Geoff Chapman
- Full name: Geoffrey Alexander Chapman
- Date of birth: 2 December 1939 (age 85)
- Place of birth: Dubbo, NSW, Australia
- University: University of Sydney
- Occupation(s): Doctor

Rugby union career
- Position(s): Flanker

International career
- Years: Team / Apps / (Points)
- 1962: Australia / 3 / (14)

= Geoff Chapman (rugby union) =

Australian rugby union international

Geoffrey Alexander Chapman (born 2 December 1939) is an Australian former rugby union international.

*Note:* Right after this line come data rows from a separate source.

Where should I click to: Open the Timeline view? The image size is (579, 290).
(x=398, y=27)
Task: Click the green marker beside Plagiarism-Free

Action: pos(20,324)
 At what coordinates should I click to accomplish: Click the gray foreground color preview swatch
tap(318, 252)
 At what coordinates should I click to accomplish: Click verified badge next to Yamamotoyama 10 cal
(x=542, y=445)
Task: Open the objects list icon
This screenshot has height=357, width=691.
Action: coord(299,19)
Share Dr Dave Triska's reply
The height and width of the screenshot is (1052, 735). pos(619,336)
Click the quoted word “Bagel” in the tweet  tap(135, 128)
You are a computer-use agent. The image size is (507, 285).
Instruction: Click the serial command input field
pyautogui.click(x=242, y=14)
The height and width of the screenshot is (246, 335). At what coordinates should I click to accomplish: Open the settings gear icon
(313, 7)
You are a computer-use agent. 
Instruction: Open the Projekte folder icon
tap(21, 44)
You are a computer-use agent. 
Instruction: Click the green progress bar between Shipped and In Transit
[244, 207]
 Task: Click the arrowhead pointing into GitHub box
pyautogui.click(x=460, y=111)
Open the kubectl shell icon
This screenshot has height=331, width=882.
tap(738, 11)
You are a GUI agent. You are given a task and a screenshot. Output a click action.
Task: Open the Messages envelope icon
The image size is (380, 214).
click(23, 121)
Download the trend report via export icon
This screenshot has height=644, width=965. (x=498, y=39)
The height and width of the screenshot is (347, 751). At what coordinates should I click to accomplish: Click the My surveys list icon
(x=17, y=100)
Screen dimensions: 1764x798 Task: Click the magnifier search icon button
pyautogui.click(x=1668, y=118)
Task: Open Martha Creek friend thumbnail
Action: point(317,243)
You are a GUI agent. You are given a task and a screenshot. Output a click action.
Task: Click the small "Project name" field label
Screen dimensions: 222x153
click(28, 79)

Born in Dubbo, Chapman attended Tamworth's Farrer Memorial Agricultural High School. While playing as a back-rower for Sydney University, he taught himself the art of goal-kicking, a skill that the team was lacking at the time.

Chapman made the Wallabies squad for the 1962 tour of New Zealand after performing well in the Wallaby trials, without having played representative rugby for New South Wales. He featured in all three Tests on tour. On his debut, a draw in Wellington, Chapman kicked all of Australia's nine points, with a last minute All Blacks penalty costing them the win. He was captain-coach of New South Wales country for the fixture against the 1966 British Lions at Manuka Oval.

A medical practitioner by profession, Chapman used to be a prominent horse trainer.